Amtrak's Acela beats flying door-to-door on NYC ↔ DC and NYC ↔ Philly. For Boston ↔ DC and longer routes, flying is still faster.
The Northeast Corridor is the one US region where train can genuinely beat plane for total door-to-door time. But not always. Here's the honest comparison.
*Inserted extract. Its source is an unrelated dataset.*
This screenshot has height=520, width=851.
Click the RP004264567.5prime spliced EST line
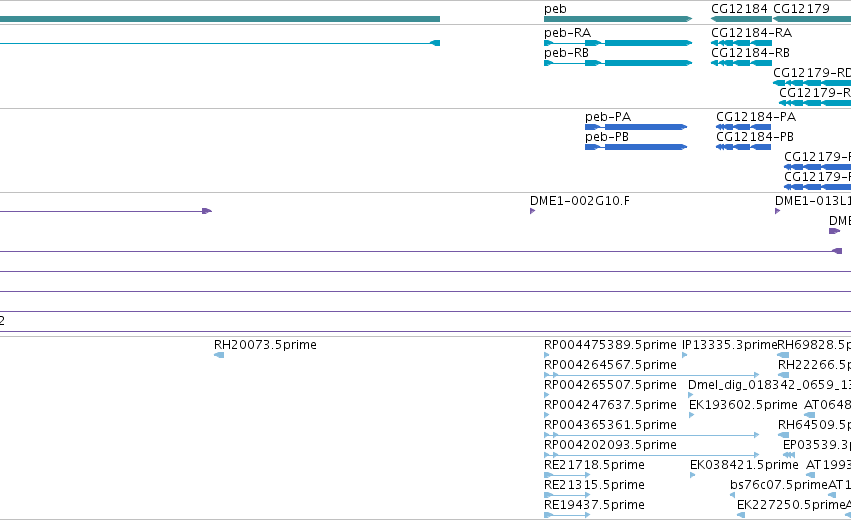(651, 375)
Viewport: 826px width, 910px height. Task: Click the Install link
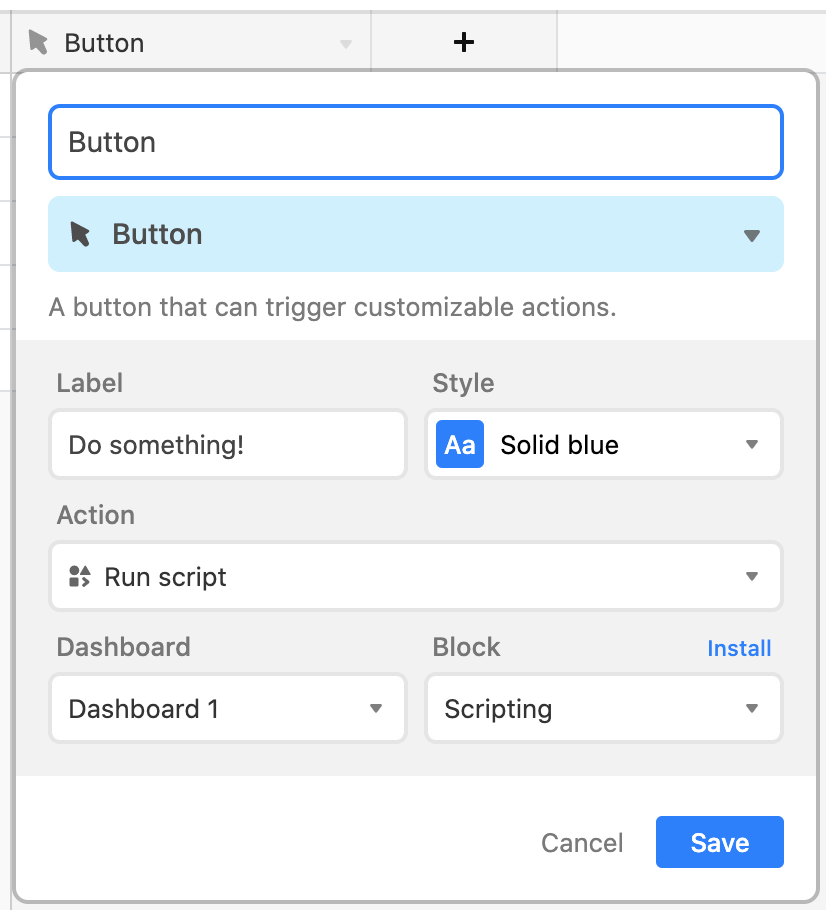(739, 648)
Door-to-Door Time (Mid-week, Mid-day)
| Route | Acela (downtown to downtown) | Flight (city center to city center) |
|---|---|---|
| New York ↔ Washington DC | ~3 hrs total | ~4.5 hrs total |
| New York ↔ Boston | ~4.5 hrs total | ~4.5 hrs total |
| New York ↔ Philadelphia | ~1.5 hrs total | ~3 hrs total (not worth flying) |
| Boston ↔ Washington DC | ~7.5 hrs total | ~4.5 hrs total |
Where the Acela Wins
- NYC ↔ DC and NYC ↔ Philly: clear wins for the train, especially in winter when flights routinely delay/cancel.
- Productivity: power outlets, real WiFi, two-across seats, no airplane mode, no boarding lines.
- Reliability: weather rarely cancels Amtrak compared to short-haul flights.
Where Flying Still Wins
- Boston ↔ DC, NYC ↔ Pittsburgh, anywhere with no through-running train.
- Walk-up fares — Acela first-class walk-ups can exceed $400 one-way.
Booking Tips
- Acela has dynamic pricing — book 2–6 weeks ahead for the cheapest fares.
- Northeast Regional is typically half the price of Acela for ~30 minutes more.
- Acela "Saver" fares are non-refundable but the cheapest tier — only book if your plans are firm.